Nah, apa sesungguhhnya yang dimaksud FOMO? Apa penyebabnya dan apa saja tanda-tandanya? Sejauh mana kaitan FOMO dengan penggunaan media sosial?
Kira-kira apa yang perlu dilakukan para orangtua jika kondisi FOMO menimpa anak-anak mereka? Bagaimana agar FOMO tidak sampai harus dialami anak-anak?
Menurut Kate Brush (2022), FOMO merupakan respons emosional terhadap keyakinan bahwa orang lain hidup lebih baik, atau memiliki kehidupan yang lebih memuaskan, maupun adanya hal-hal yang dinilai penting yang terlewatkan.
FOMO sering menyebabkan perasaan tidak nyaman, tidak puas, depresi dan stres. Keberadaan media sosial dituding telah meningkatkan prevalensi FOMO selama beberapa tahun terakhir ini.
Secara teoritis, kondisi FOMO dihasilkan oleh amigdala, yaitu bagian otak yang mendeteksi apakah ada sesuatu yang mengancam kelangsungan hidup atau tidak. Bagian otak ini merasakan bahwa kesan tertinggal dari orang lain sebagai ancaman, yang kemudian menciptakan stres dan kecemasan
Keberadaan ponsel pintar dan media sosial disebut-sebut telah ikut meningkatkan terjadinya kondisi FOMO karena menciptakan situasi di mana para penggunanya dapat terus-menerus memantau dan membanding-bandingkan hidup mereka dengan orang lain.
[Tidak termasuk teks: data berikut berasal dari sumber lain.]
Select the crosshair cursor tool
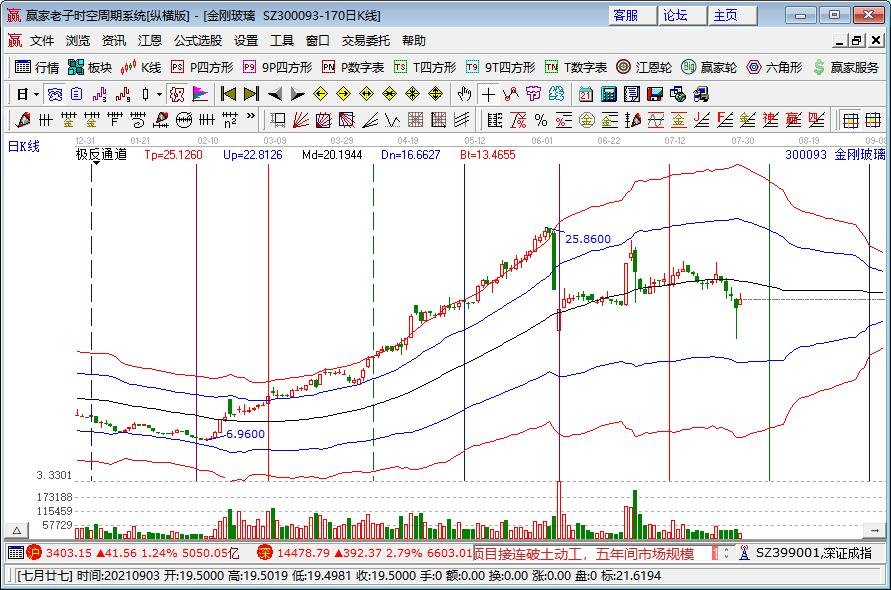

Apa-apa yang diposting dan muncul di media sosial lantas menjadi rujukan utama. Ketika muncul ketidakmampuan dalam hal mewujudkan apa yang menjadi rujukan, maka kecemasan atau ketidakpuasan segera menghinggapi.
Karenanya, media sosial kerap dianggap sebagai sebab dan akibat dari FOMO sekarang ini. Dalam kaitannya dengan media sosial inilah, terdapat beberapa tanda ketika seseorang telah mengalami kondisi FOMO.
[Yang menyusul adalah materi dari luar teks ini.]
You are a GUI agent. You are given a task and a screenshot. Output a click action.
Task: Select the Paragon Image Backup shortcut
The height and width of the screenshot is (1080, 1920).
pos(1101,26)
Pertama, terus-menerus memeriksa media sosial (bahkan saat berlibur, keluar bersama teman, atau menghadiri acara yang menyenangkan sekalipun).
Kedua, selalu mengaktifkan notifikasi media sosial demi mendapatkan update terkini dan untuk melihat tanggapan orang-orang terhadap kiriman postingan yang diunggah.
Ketiga, merasa perlu terus menerus online untuk merespons setiap komentar atau posntingan yang diunggah di media sosial.
Keempat, secara obsesif terus-menerus memposting aktivitas harian melalui media sosial.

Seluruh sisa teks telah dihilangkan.